Problem: The task calls for every line of the data to be repeated exactly.

%%

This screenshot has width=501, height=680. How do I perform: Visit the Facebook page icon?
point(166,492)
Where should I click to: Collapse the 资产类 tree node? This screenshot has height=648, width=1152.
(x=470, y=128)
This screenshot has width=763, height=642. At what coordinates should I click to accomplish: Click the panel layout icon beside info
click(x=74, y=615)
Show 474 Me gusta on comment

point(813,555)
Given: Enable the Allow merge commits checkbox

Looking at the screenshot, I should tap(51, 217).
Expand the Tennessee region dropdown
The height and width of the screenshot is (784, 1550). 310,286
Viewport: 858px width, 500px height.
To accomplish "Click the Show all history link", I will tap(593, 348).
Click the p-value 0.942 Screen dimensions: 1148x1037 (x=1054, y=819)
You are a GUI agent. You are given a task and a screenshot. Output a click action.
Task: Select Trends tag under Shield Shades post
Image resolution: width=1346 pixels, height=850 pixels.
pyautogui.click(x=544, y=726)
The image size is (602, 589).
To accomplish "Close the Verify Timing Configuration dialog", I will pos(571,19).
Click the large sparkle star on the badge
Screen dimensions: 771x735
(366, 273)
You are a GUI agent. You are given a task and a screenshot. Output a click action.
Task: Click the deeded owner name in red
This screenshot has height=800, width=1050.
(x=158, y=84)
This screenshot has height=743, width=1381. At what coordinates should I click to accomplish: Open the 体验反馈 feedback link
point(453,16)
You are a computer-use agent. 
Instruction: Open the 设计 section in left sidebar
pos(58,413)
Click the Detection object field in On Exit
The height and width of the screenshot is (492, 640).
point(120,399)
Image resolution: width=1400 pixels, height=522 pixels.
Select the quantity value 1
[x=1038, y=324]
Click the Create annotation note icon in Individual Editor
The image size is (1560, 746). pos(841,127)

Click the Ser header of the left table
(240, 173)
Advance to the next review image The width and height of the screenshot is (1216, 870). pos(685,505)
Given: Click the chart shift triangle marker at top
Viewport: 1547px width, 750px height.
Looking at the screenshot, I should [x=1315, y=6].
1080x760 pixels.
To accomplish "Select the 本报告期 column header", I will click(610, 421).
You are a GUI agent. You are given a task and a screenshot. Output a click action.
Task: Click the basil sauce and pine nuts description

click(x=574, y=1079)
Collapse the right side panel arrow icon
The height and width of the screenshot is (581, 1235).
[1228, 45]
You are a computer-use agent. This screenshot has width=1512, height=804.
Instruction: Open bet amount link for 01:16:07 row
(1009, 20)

%%

Exercise answer:
This screenshot has width=501, height=680. How do I perform: Visit the Facebook page icon?
point(166,492)
Where should I click to: Collapse the 资产类 tree node? This screenshot has height=648, width=1152.
(x=470, y=128)
This screenshot has width=763, height=642. At what coordinates should I click to accomplish: Click the panel layout icon beside info
click(x=74, y=615)
Show 474 Me gusta on comment

point(813,555)
Given: Enable the Allow merge commits checkbox

Looking at the screenshot, I should tap(51, 217).
Expand the Tennessee region dropdown
The height and width of the screenshot is (784, 1550). 310,286
Viewport: 858px width, 500px height.
To accomplish "Click the Show all history link", I will tap(593, 348).
Click the p-value 0.942 Screen dimensions: 1148x1037 (x=1054, y=819)
You are a GUI agent. You are given a task and a screenshot. Output a click action.
Task: Select Trends tag under Shield Shades post
Image resolution: width=1346 pixels, height=850 pixels.
pyautogui.click(x=544, y=726)
The image size is (602, 589).
To accomplish "Close the Verify Timing Configuration dialog", I will pos(571,19).
Click the large sparkle star on the badge
Screen dimensions: 771x735
(366, 273)
You are a GUI agent. You are given a task and a screenshot. Output a click action.
Task: Click the deeded owner name in red
This screenshot has height=800, width=1050.
(x=158, y=84)
This screenshot has height=743, width=1381. At what coordinates should I click to accomplish: Open the 体验反馈 feedback link
point(453,16)
You are a computer-use agent. 
Instruction: Open the 设计 section in left sidebar
pos(58,413)
Click the Detection object field in On Exit
The height and width of the screenshot is (492, 640).
point(120,399)
Image resolution: width=1400 pixels, height=522 pixels.
Select the quantity value 1
[x=1038, y=324]
Click the Create annotation note icon in Individual Editor
The image size is (1560, 746). pos(841,127)

Click the Ser header of the left table
(240, 173)
Advance to the next review image The width and height of the screenshot is (1216, 870). pos(685,505)
Given: Click the chart shift triangle marker at top
Viewport: 1547px width, 750px height.
Looking at the screenshot, I should [x=1315, y=6].
1080x760 pixels.
To accomplish "Select the 本报告期 column header", I will click(610, 421).
You are a GUI agent. You are given a task and a screenshot. Output a click action.
Task: Click the basil sauce and pine nuts description

click(x=574, y=1079)
Collapse the right side panel arrow icon
The height and width of the screenshot is (581, 1235).
[1228, 45]
You are a computer-use agent. This screenshot has width=1512, height=804.
Instruction: Open bet amount link for 01:16:07 row
(1009, 20)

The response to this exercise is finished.